#### What you have to do:
At the line that holds "Task: Open the search magnifier icon", start repeating, and keep going exactly through the final line of the material; include both ends and skip the pictures.

──────────────────────────────

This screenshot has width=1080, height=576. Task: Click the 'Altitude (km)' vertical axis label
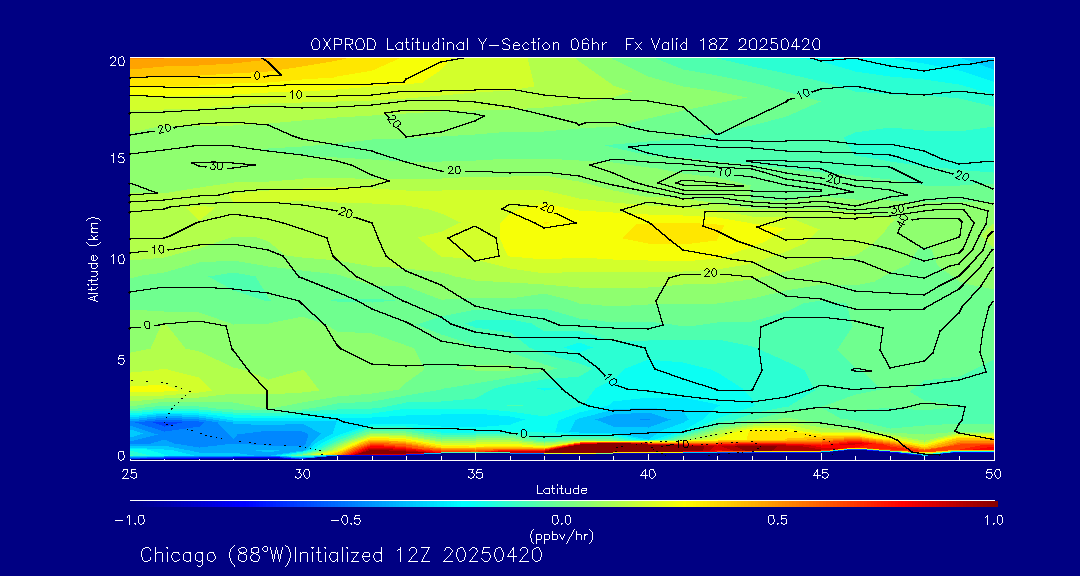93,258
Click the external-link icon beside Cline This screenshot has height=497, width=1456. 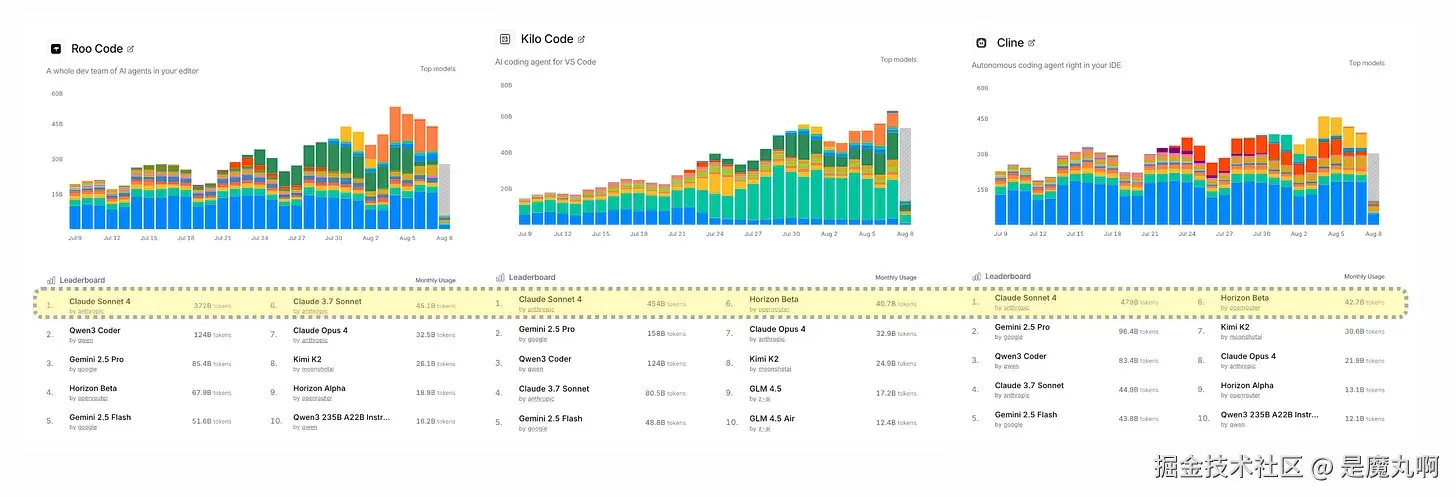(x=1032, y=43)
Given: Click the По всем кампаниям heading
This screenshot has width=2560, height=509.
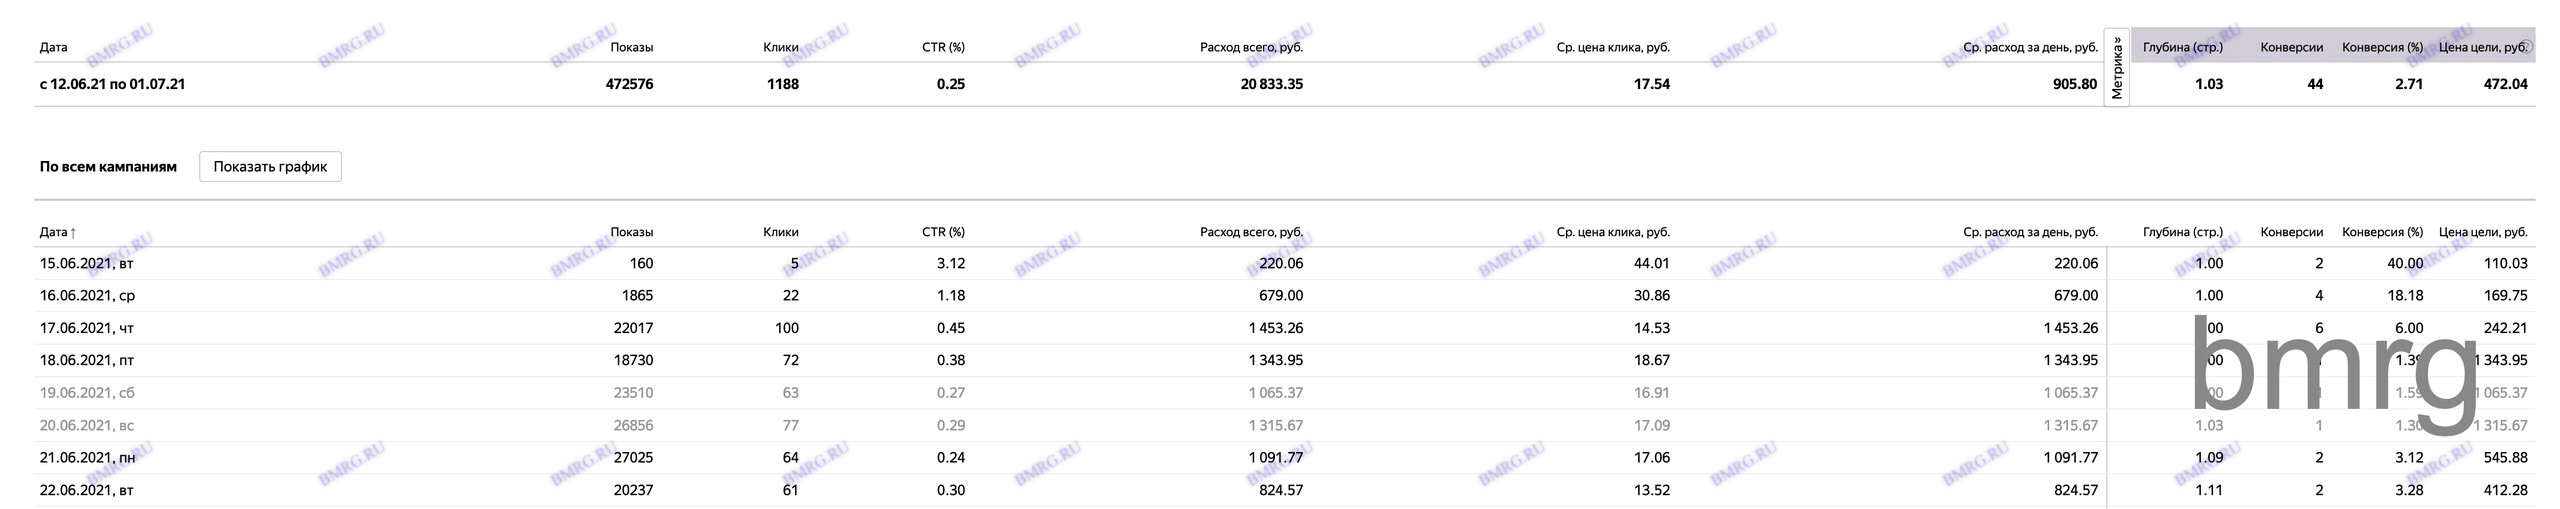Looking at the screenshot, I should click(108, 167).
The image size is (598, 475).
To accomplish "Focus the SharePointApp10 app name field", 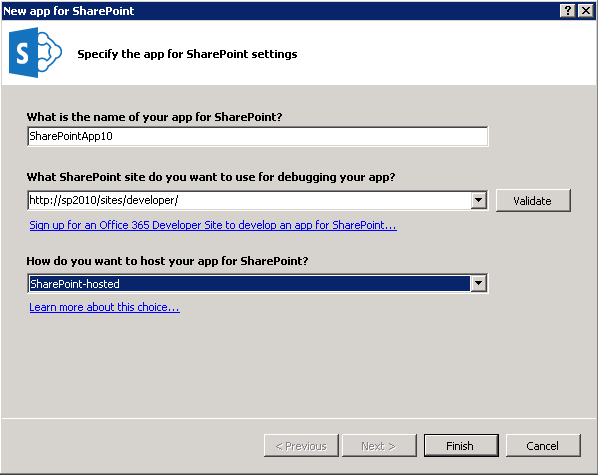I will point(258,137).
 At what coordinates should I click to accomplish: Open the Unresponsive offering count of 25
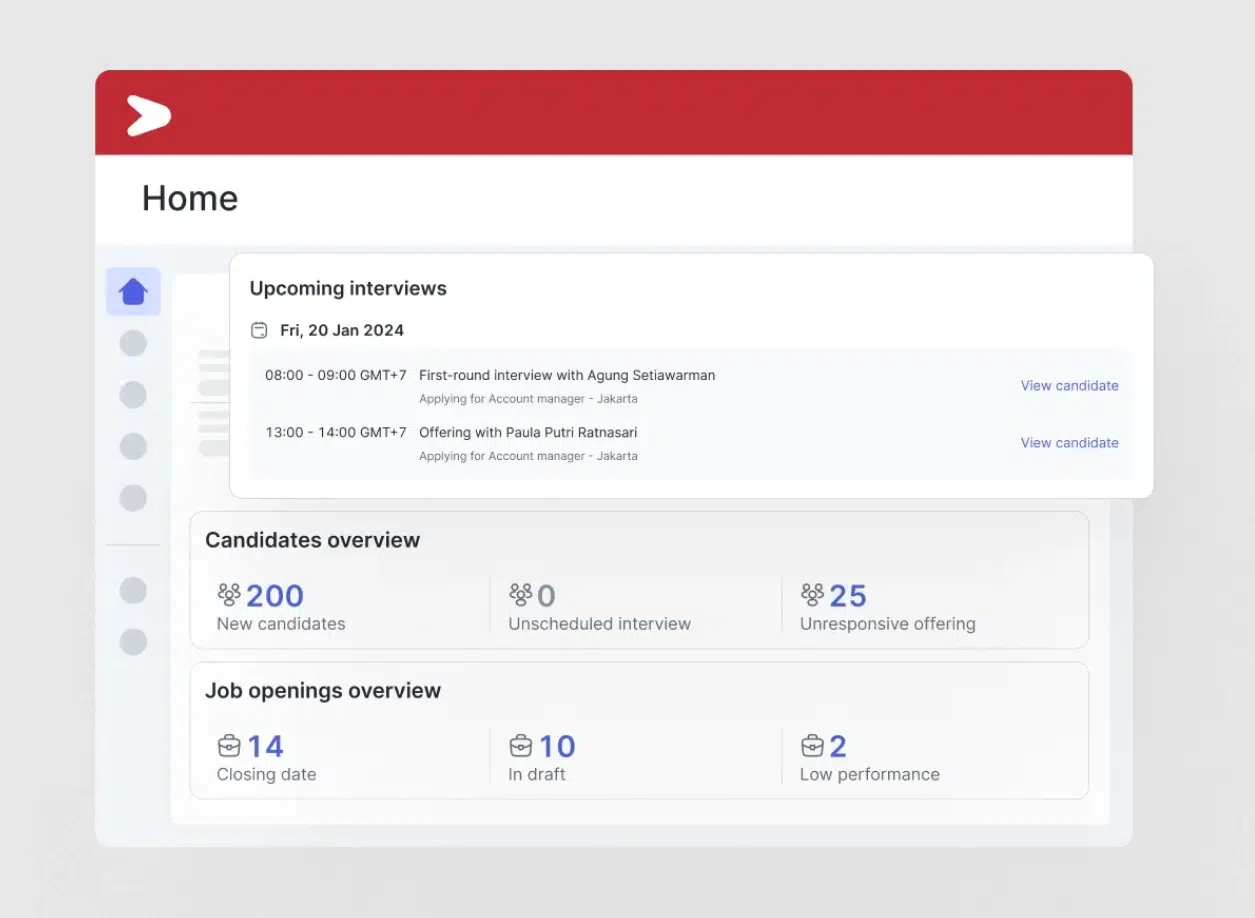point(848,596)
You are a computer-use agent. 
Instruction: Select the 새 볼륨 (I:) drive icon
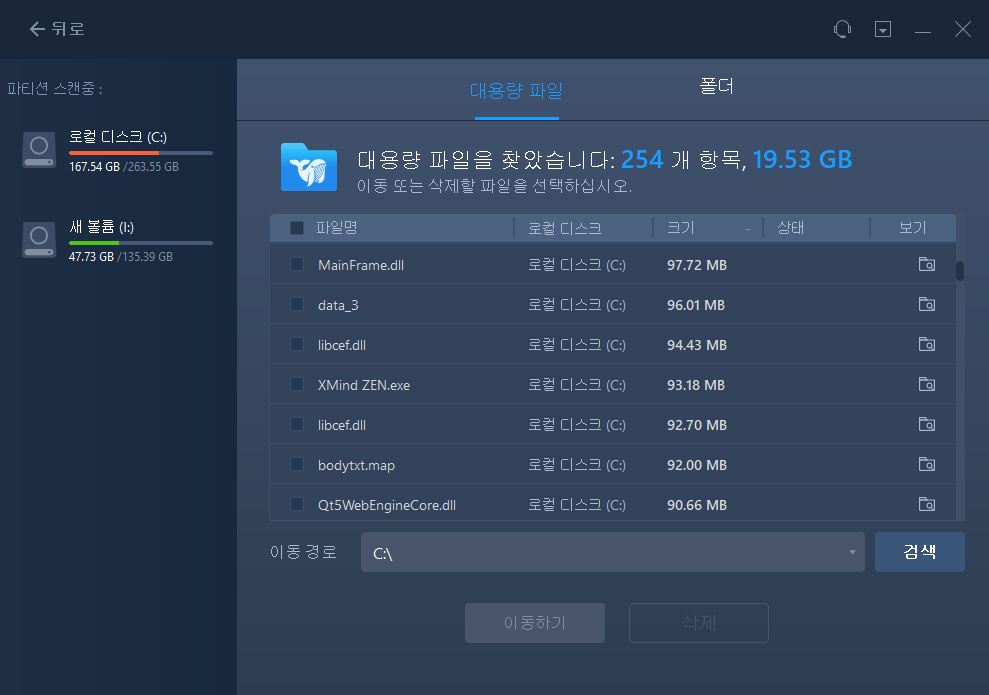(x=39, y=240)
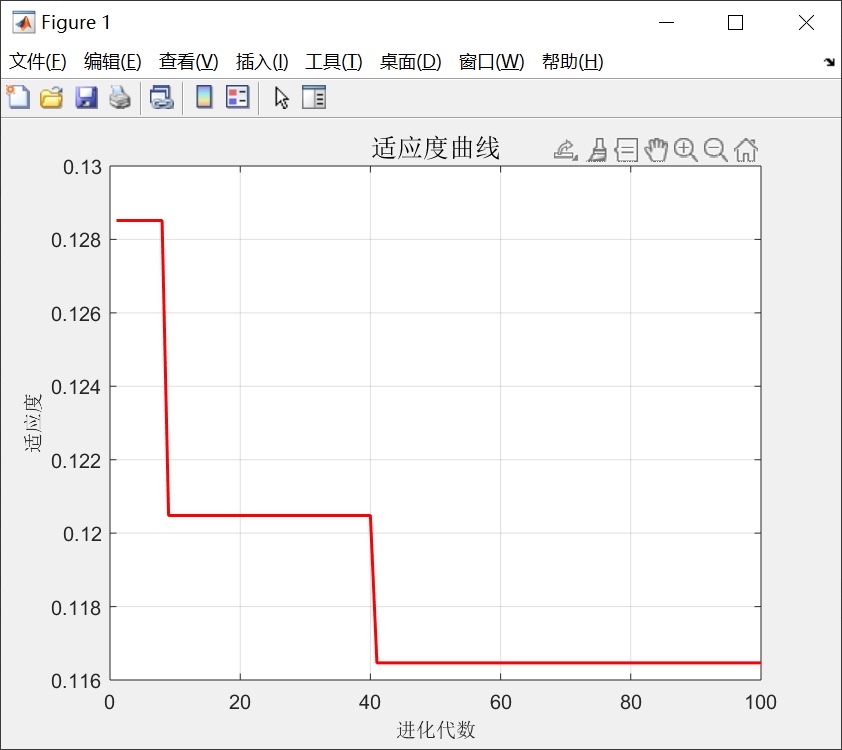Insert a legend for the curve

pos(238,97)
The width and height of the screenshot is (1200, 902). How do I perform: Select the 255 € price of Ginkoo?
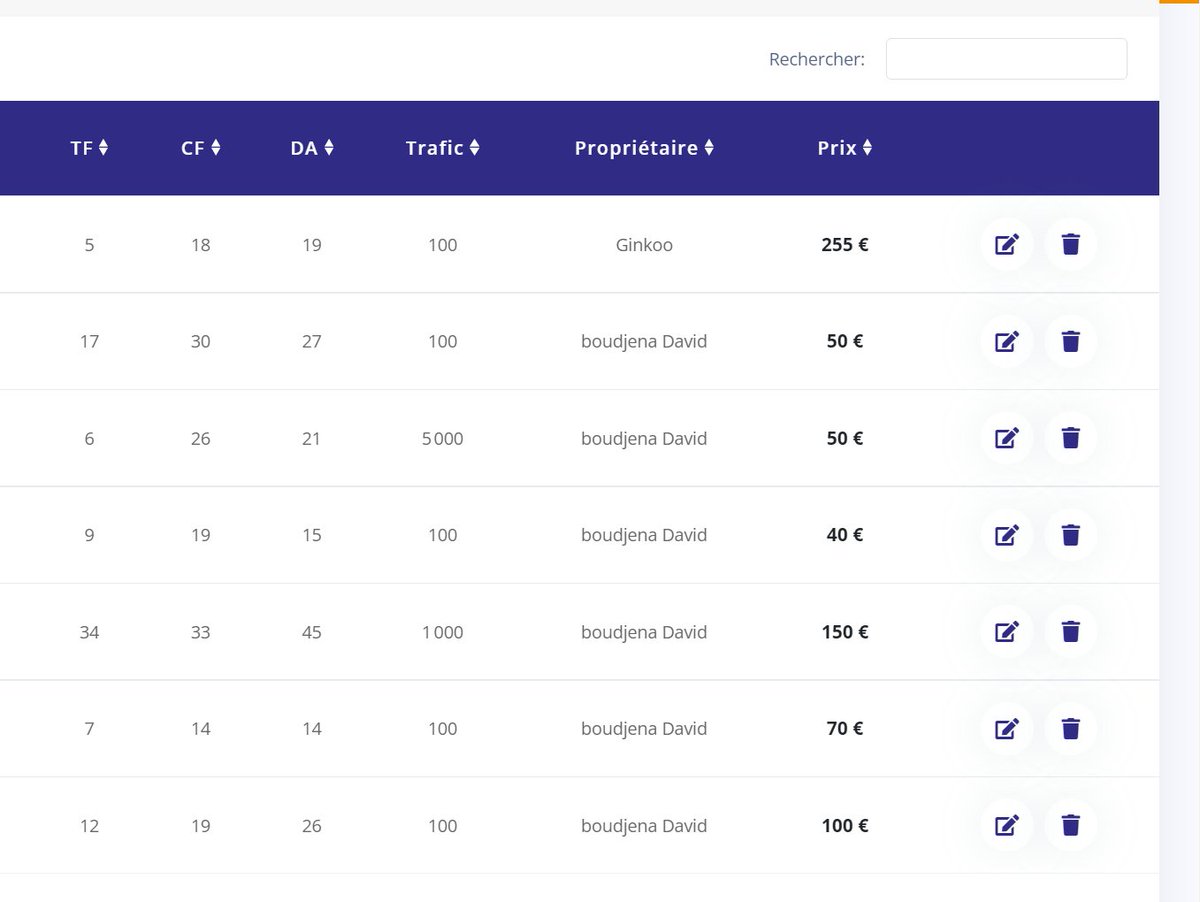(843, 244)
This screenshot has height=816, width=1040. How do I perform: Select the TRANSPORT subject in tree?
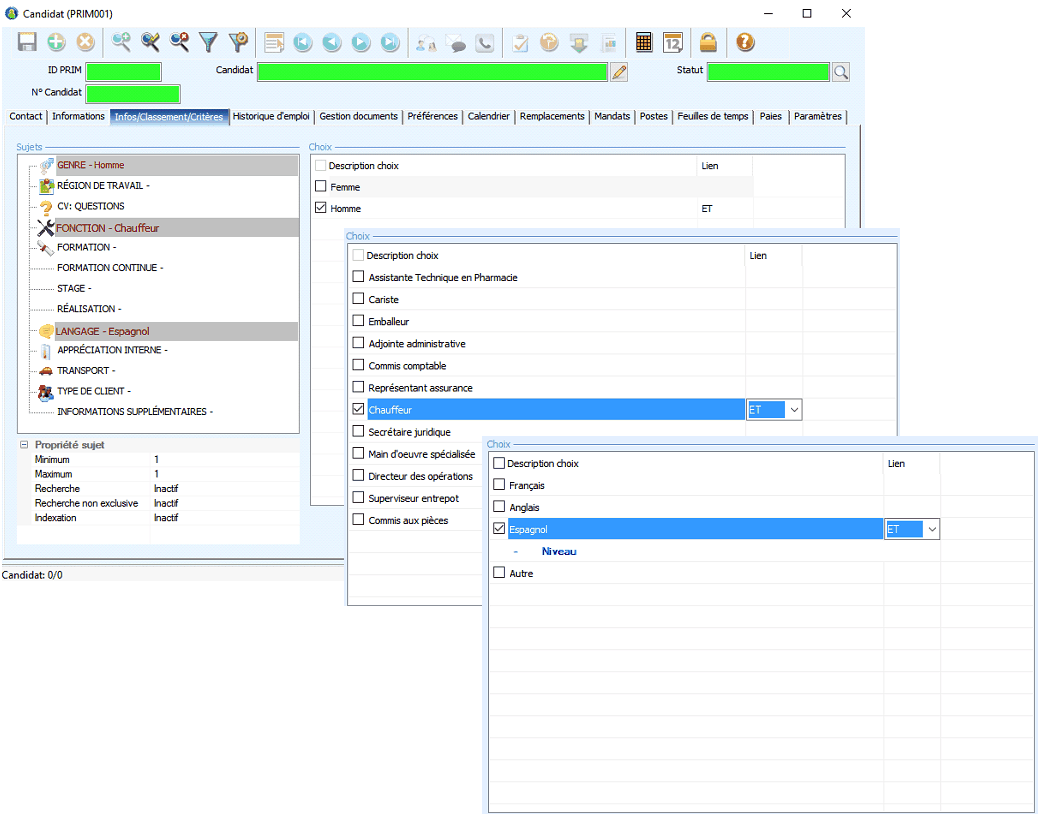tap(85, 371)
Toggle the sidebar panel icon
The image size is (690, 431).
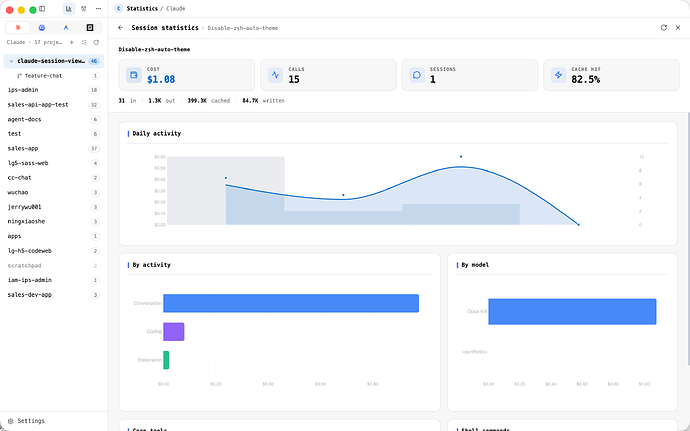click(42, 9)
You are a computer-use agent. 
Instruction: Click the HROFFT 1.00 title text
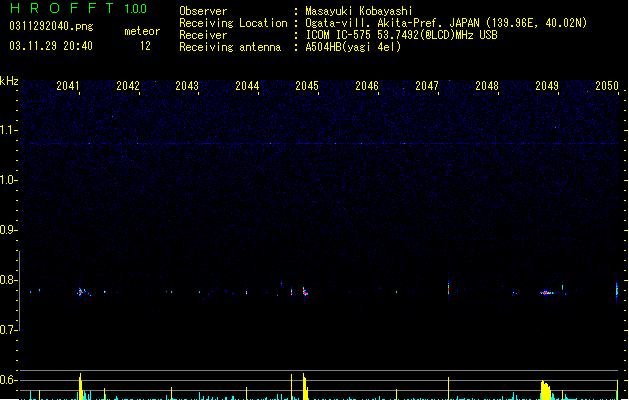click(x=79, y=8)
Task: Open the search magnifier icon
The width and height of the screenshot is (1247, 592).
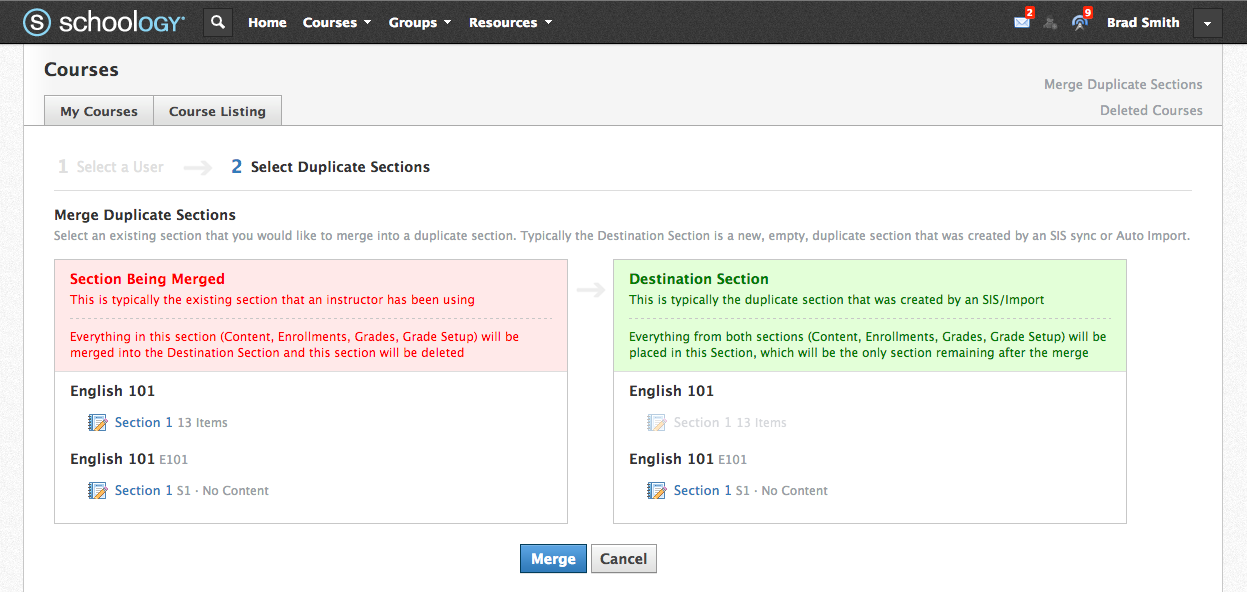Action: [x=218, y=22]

──────────────────────────────

#### Reply to the task:
Task: Open the search magnifier icon
The width and height of the screenshot is (1247, 592).
Action: [x=218, y=22]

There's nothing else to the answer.